• _Anforderungen_:
1) Beantworte anhand des Lesetexts diese Fragen:
(a) Welches Aktenzeichen hat das BFH-Urteil vom 06.09.2023?
(b) Wie hoch ist die Mindestbeteiligung, die für die Steuerbefreiung von Dividenden gefordert wird?
(c) Zu welchem Zeitpunkt gilt laut der Rückbeziehungsfiktion der Erwerb einer Beteiligung von mindestens 10 % als erfolgt?
2) Gib die Stelle aus dem Lesetext Wort für Wort wieder, beginnend bei „FG Hessen: Schachtelprivileg“ und endend bei „Deloitte Tax News).“.
------ Lesetext
FG Hessen: Schachtelprivileg bei mehraktigen unterjährigen Erwerben

  • Aktuell: Auch nach dem BFH kommt im Streitfall die Steuerbefreiung auf die Dividenden zur Anwendung. Denn die Beteiligungsschwelle von 10% des Grund- oder Stammkapitals kann auch durch unterjährige Erwerbsvorgänge von jeweils unterhalb der Beteiligungsschwelle liegenden Anteilspaketen von mehreren Verkäufern erreicht werden. Entscheidend ist, dass ein aus Sicht des Erwerbers wirtschaftlich einheitlicher Erwerbsvorgang vorliegt (vgl. BFH-Urteil vom 06.09.2023, I R 16/21, siehe Deloitte Tax News).

FG Hessen:

Hinsichtlich der für die Steuerbefreiung von Dividenden geforderten Mindestbeteiligung von 10 % findet sich in § 8b Abs. 4 S. 6 KStG eine Rückbeziehungsfiktion, wonach der Erwerb einer Beteiligung von mindestens 10 % als zu Beginn des Kalenderjahres erfolgt gilt. In der FG-Rechtsprechung wird nun erstmalig entgegen der Finanzverwaltung die Auffassung vertreten, dass die 10 %-Grenze auch durch mehrere unterjährige Erwerbsvorgänge erreicht werden kann, die zusammen, nicht jedoch jeweils für sich die 10 %ige Beteiligungsschwelle erreichen. Die Steuererleichterung des § 8b Abs. 4 S. 6 KStG finde bereits dann Anwendung, wenn zu irgendeinem Zeitpunkt im Laufe des Kalenderjahrs eine Beteiligungshöhe von mindestens 10 % erreicht wird. 

Sachverhalt

Strittig war, ob ein mehraktiger unterjähriger Erwerb, der nur zusammen betrachtet dazu führt, dass die 10 %ige Beteiligungsschwelle erreicht wird, die Anwendung der Steuererleichterung des § 8b Abs. 4 S. 6 KStG begründen kann.
------------
------ Angezeigte Daten
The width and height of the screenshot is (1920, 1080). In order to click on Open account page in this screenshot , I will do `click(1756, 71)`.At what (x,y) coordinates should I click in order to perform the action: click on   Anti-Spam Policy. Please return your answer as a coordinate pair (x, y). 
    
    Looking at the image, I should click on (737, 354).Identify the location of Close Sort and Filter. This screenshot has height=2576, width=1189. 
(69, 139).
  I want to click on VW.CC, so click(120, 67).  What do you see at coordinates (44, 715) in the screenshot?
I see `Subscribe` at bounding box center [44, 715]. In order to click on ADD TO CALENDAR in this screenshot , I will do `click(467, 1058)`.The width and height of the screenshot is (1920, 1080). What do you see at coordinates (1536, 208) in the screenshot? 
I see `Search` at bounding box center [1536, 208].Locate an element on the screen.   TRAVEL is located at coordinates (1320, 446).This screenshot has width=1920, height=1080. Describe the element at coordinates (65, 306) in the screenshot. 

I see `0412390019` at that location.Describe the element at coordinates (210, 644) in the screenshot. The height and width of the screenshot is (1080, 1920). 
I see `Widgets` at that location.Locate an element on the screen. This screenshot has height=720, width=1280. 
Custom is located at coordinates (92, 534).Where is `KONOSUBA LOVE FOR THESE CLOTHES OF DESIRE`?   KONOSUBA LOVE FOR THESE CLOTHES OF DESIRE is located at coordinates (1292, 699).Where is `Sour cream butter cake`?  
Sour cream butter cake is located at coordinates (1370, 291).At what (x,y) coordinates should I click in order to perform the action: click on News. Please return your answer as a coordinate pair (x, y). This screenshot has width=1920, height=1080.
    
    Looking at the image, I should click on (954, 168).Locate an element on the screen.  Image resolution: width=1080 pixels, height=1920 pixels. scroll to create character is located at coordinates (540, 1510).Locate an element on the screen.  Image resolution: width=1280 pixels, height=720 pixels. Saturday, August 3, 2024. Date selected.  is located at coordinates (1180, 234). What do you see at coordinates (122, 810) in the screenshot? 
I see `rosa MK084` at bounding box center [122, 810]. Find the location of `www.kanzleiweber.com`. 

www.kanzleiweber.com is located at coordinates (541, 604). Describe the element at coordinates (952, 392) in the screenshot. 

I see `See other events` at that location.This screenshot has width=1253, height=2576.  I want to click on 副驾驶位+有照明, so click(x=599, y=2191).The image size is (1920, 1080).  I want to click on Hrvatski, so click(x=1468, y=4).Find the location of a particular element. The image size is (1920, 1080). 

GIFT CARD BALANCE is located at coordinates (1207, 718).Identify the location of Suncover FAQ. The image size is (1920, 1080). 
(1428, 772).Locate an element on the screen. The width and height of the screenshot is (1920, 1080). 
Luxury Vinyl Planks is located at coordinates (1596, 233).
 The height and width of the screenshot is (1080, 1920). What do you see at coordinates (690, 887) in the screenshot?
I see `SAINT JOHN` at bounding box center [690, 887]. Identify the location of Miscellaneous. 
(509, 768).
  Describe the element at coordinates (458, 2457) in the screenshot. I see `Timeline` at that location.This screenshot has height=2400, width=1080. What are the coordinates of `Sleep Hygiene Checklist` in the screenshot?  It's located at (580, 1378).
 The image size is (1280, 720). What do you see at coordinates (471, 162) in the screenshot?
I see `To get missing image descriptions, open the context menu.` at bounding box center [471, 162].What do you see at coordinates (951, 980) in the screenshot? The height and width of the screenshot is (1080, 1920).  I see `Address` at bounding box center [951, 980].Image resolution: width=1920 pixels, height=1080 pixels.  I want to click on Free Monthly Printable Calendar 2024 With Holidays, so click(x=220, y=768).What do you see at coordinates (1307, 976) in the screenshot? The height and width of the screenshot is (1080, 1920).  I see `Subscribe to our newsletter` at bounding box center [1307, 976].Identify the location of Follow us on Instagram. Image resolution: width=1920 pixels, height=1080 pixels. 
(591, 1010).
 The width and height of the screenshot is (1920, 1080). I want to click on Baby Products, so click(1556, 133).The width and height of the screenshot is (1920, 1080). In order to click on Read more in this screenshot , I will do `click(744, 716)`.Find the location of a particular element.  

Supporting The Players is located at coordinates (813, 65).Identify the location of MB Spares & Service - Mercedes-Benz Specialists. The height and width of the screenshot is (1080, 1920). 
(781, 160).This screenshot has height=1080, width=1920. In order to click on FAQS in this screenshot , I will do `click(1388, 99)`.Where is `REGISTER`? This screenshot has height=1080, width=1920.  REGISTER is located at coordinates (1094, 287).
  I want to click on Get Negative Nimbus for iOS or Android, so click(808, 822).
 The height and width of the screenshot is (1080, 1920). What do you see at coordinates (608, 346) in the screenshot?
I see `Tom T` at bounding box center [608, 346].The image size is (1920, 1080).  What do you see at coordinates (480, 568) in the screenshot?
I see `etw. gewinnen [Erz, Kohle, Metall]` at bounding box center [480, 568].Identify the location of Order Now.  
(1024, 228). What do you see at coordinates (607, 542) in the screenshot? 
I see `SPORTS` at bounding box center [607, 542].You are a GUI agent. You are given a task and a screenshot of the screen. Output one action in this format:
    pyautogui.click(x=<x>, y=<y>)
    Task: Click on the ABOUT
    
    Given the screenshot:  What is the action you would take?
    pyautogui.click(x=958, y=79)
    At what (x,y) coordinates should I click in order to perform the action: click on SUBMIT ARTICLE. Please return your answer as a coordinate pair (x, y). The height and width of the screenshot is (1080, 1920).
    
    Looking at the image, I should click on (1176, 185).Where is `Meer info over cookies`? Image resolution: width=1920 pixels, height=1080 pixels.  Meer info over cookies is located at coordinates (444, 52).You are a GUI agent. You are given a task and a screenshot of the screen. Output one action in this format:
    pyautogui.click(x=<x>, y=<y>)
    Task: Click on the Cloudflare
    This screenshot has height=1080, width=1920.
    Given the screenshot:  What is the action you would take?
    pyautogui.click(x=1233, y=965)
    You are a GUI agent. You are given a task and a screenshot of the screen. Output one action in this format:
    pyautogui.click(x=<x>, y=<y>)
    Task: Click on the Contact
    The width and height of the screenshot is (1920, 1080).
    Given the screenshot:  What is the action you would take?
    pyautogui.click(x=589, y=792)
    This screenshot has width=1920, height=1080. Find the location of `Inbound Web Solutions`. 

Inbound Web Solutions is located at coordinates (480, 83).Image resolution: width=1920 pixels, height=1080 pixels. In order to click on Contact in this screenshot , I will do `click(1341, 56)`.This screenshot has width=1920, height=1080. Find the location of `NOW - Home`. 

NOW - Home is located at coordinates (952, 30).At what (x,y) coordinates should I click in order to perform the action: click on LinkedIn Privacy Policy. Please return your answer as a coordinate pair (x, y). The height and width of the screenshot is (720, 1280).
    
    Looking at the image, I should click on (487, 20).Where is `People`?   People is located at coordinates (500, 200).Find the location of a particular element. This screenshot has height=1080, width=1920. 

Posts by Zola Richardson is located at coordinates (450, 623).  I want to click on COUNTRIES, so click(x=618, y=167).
------------
• _Antworten je Aufgabe_:
1)
(a) I R 16/21
(b) 10 %
(c) Zu Beginn des Kalenderjahres

2)
FG Hessen: Schachtelprivileg bei mehraktigen unterjährigen Erwerben

  • Aktuell: Auch nach dem BFH kommt im Streitfall die Steuerbefreiung auf die Dividenden zur Anwendung. Denn die Beteiligungsschwelle von 10% des Grund- oder Stammkapitals kann auch durch unterjährige Erwerbsvorgänge von jeweils unterhalb der Beteiligungsschwelle liegenden Anteilspaketen von mehreren Verkäufern erreicht werden. Entscheidend ist, dass ein aus Sicht des Erwerbers wirtschaftlich einheitlicher Erwerbsvorgang vorliegt (vgl. BFH-Urteil vom 06.09.2023, I R 16/21, siehe Deloitte Tax News).